Lab 04: QE, Lattices and Fixed points

Exercise 1

Recall the algorithm for quantifier elimination for Presburger arithmetic.

Use this algorithm to eliminate quantifiers in the following formula in Presburger arithmetic.

\exists y. \exists x. x < -2 \wedge 1 - 5y < x \wedge 1 + y < 13x

Exercise 2

Prove the following:

  • $(x \sqcup y) \sqcup z = x \sqcup (y \sqcup z)$
  • $\sqcup A \sqsubseteq \sqcap B \ \Leftrightarrow \ \forall x \in A. \forall y \in B. x  \sqsubseteq y$

Exercise 3

Let $(A,\sqsubseteq)$ be a partial order such that every set $S \subseteq A$ has the greatest lower bound.
Prove that then every set $S \subseteq A$ has the least upper bound.

Exercise 4

Let $C[0, 1]$ be the set of continuous functions from $[0, 1]$ to the reals. Define $\le$ on $C[0, 1]$ by $f \le g$ if and only if $f(a) \le g(a)$ for all $a \in [0, 1]$. Show that $\le$ is a partial order and that $C[0, 1]$ with this order forms a lattice.

Exercise 5

Let $A = [0,1] = \{ x \in \mathbb{R} \mid 0 \le x \le 1 \}$ be the interval of real numbers. Recall that, by definition of real numbers and complete lattice, $(A,\le)$ is a complete lattice with least lattice element $0$ and greatest lattice element $1$. Here $\sqcup$ is the least upper bound operator on sets of real numbers, also called supremum and denoted sup in real analysis.

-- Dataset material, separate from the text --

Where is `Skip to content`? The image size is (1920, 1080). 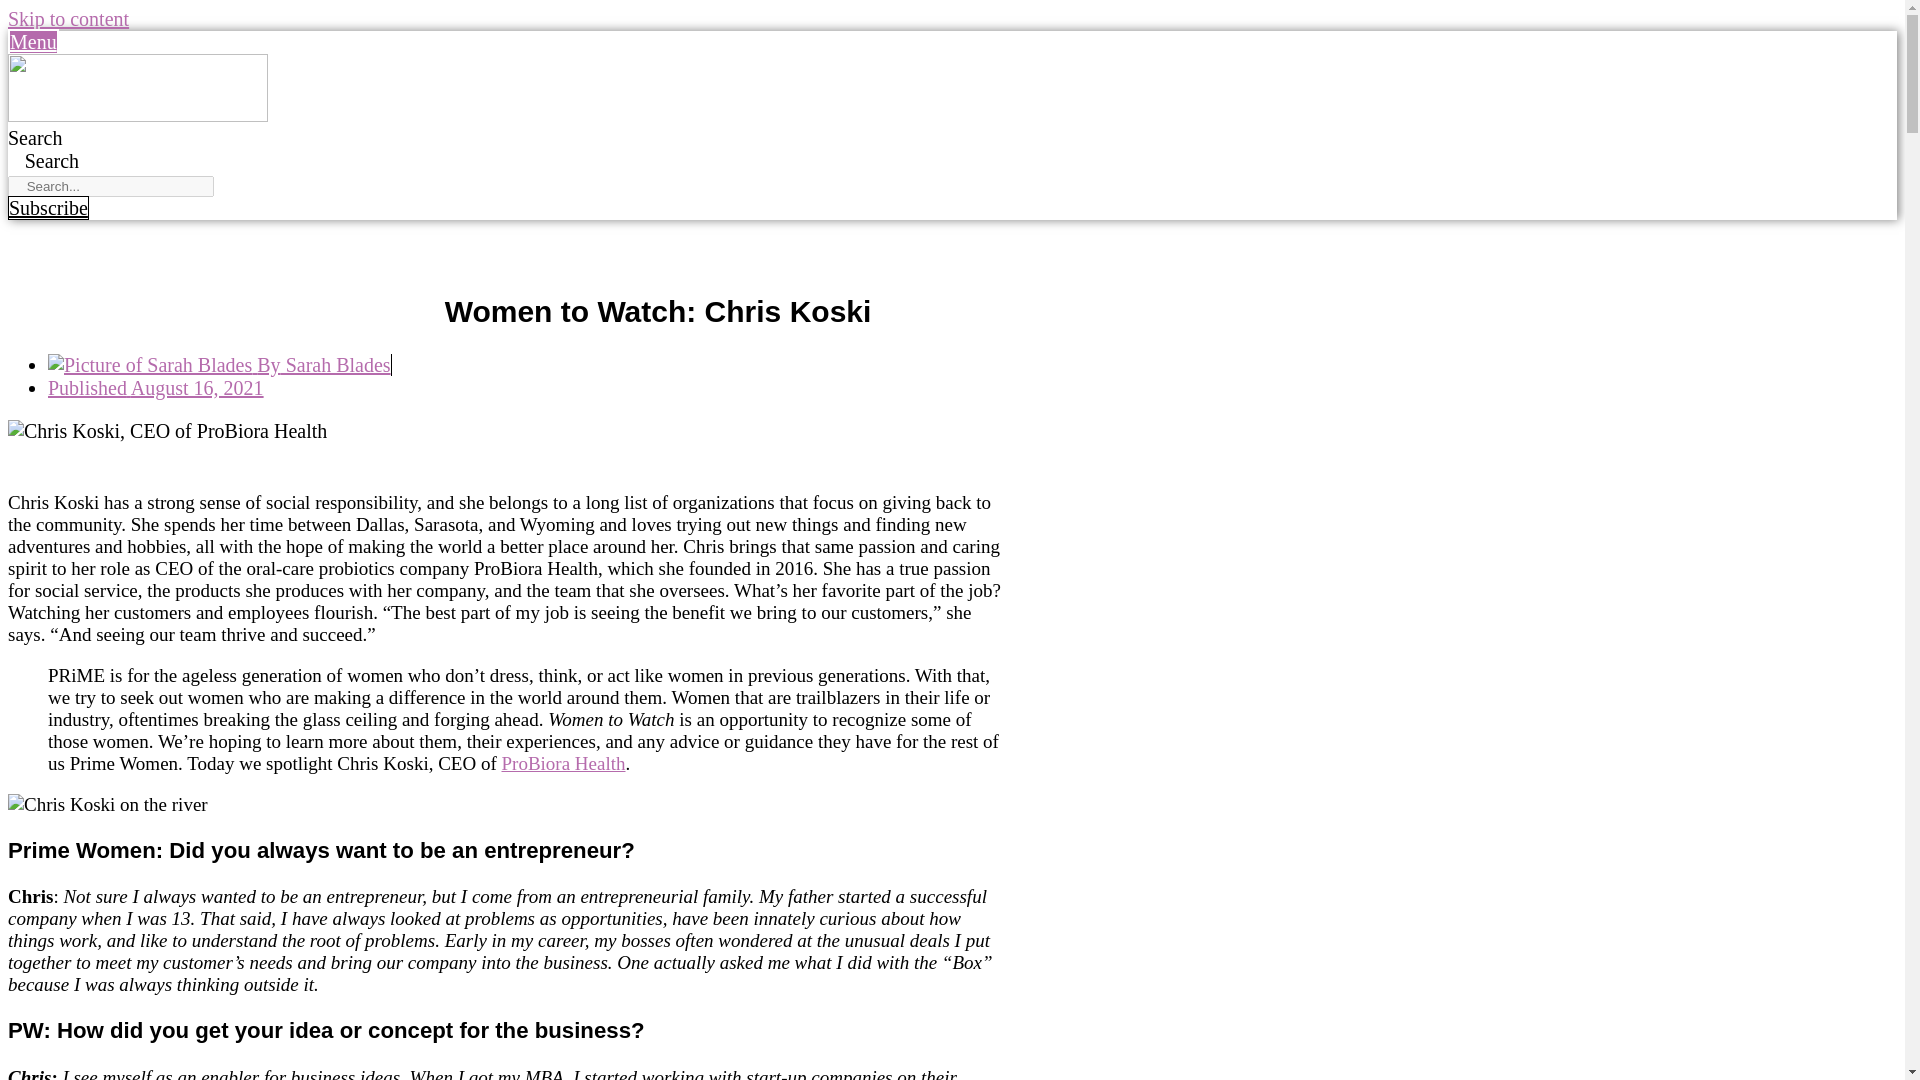 Skip to content is located at coordinates (68, 18).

Let function $f : A \to A$ be given by

    f(x) = \left\{\begin{array}{l}
\frac{1}{2} + \frac{1}{4}x, \mbox{ if } x \in [0,\frac{2}{3}) \\
\ \\
\frac{3}{5} + \frac{1}{5}x, \mbox{ if } x \in [\frac{2}{3},1]

(It may help you to try to draw $f$.)

Part a)

Prove that $f$ is monotonic and injective (so it is strictly monotonic).

Part b)

Compute the set of fixpoints of $f$.

Part c)

Define $iter(x) = \sqcup \{ f^n(x) \mid n \in \{0,1,2,\ldots \}\}$. (This is in fact equal to $\lim_{n\to\infty} f^n(x)$ when $f$ is a monotonic bounded function.)

Compute $iter(0)$ (prove that the computed value is correct by definition of $iter$, that is, that the value is indeed $\sqcup$ of the set of values). Is $iter(0)$ a fixpoint of $f$? Is $iter(iter(0))$ a fixpoint of $f$? Is $f$ an $\omega$-continuous function?